第1回釧路湿原大会でナナにキスする了子さん。

タスマニア エンデュランス ライド
行って来ました、タスマニア!とても有意義な時間を過ごすことができ、お世話になった全ての方々に感謝の気持ちでいっぱいです。オーストラリアは春を迎え、色んな花が咲き乱れ、緑が芽吹くとても豊かな土地でした。気温はまだ低めで、北海道の4月下旬の寒い日のようなイメージでしょうか? このツアーは講習会と騎乗練習がセットになっており、最終日に競技会”Oss Forley Memorial Ride”に出場するというもの。日本からは私を含め5人が参加し、80kmには私一人がエントリー、他の方は40kmに出場されました。 ここでは講習会の詳細な内容をお知らせ致しませんが、講義は毎日様々なテーマごとに行われ、科学的・論理的な解説で本場のエンデュランスについての知識を深めることが出来ました。今回は競技会のことについてお話ししたいと思います。

私が出場したOss Forley Memorial Rideは今回お世話になった馬方のデニス・フォーレイ氏のお父様を記念した競技会で40kmと80kmの大会でした。コースは大変険しいもので、今まで参加したエンデュランスの中では、もっとも厳しいものでした。オーストラリアの中でも厳しいコースの一つのようです。津別のように山岳地帯のコースがメインですので、似ているなという印象を持ちましたが、足場も固いところ、ぬかるんでるところなど、バラエティに富んでました。

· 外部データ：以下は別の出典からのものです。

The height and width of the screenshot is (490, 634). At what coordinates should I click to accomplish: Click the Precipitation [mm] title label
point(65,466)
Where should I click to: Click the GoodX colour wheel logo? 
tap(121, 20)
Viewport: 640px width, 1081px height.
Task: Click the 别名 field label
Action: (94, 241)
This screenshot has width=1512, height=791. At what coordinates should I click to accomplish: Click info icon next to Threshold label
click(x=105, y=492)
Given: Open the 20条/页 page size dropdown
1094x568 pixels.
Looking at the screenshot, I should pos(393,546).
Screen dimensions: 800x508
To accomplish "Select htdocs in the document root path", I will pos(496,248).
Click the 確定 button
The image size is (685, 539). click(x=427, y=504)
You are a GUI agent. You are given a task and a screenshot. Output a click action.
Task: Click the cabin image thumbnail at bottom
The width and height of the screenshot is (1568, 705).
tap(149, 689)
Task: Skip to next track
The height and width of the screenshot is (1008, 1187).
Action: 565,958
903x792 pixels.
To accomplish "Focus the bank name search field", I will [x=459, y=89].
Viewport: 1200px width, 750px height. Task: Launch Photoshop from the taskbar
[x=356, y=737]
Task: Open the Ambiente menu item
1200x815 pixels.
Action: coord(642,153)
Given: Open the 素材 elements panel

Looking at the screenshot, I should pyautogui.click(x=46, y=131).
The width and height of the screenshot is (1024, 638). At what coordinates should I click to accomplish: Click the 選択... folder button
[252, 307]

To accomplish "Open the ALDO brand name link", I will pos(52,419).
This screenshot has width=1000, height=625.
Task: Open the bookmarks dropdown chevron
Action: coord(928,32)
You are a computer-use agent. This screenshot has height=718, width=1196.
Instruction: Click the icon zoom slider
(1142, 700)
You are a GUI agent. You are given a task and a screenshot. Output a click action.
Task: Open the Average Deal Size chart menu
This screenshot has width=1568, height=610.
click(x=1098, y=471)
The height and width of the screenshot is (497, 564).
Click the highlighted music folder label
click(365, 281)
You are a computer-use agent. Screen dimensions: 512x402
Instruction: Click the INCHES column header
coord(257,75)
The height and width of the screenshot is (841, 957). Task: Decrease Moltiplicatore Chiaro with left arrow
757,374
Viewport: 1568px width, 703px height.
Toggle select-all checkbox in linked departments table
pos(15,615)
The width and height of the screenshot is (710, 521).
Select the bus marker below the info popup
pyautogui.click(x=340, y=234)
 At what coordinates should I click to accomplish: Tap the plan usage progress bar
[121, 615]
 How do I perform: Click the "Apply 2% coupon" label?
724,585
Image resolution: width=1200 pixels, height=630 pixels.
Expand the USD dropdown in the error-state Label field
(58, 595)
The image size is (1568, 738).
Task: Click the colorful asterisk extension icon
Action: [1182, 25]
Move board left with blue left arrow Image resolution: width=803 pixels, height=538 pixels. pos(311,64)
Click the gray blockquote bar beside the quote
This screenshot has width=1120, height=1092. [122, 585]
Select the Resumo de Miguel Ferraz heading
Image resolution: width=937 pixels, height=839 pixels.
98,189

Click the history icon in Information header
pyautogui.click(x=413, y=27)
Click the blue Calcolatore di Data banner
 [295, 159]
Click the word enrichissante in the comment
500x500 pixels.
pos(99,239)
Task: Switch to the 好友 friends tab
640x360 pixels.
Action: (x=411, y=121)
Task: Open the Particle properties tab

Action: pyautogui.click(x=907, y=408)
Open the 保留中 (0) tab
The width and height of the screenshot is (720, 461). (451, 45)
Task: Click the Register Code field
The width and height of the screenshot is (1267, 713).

2カ所ほど「ここを登るの?」というような険しい場所がありましたが、力強く登る馬をとても頼もしく思いました。80kmに出場の場合、鞍などの装具を持ちながら体重測定を行います。ライト級・ミディアム級・ヘビー、子供達のジュニア級にクラス分けされます。私はライト級でしたが、日本人の女性ライダーの大半はこのクラスに分類されるでしょう。

私の乗った馬はピーターといい、芦毛の純血アラブです。2頭乗らせていただいて、何となく歩様がしっくりした彼に決めたのです。(もう1頭は160km完走したシャーンというベテラン馬でした)後からピーターの過去のベット記録を読み、5歳で若い馬だったこと、80kmをまだ2回しか走っていない、しかも完走したのは1回と経験が浅いノビスホース(初心者の馬)だったこと、少し後悔しましたが、何とかなる!と思い、チャレンジしました。

オーストラリアでは40kmを2回、80kmを3回完走して初めてエンデュランスライダーとして認められます。それまではノビスライダー(初心者ライダー)として、エンデュランスとは区別されています。また、馬も同様にノビスホースとして人と同じように完走しなければエンデュランスホースとして認められないのです。 参加したライダーも色々な走り方をしてましたが、常歩のエネルギーを1とすると速歩は6、駆歩は20必要となるということで、私は一緒に走ってくれた Ann と Naomi とともに速歩と常歩で行きました。駆歩はほとんどしません。駆歩をしなくてもハイスピードの速歩は初めて体験する感覚でしたが、これが本場のエンデュランスホースの歩様なのだと実感しました。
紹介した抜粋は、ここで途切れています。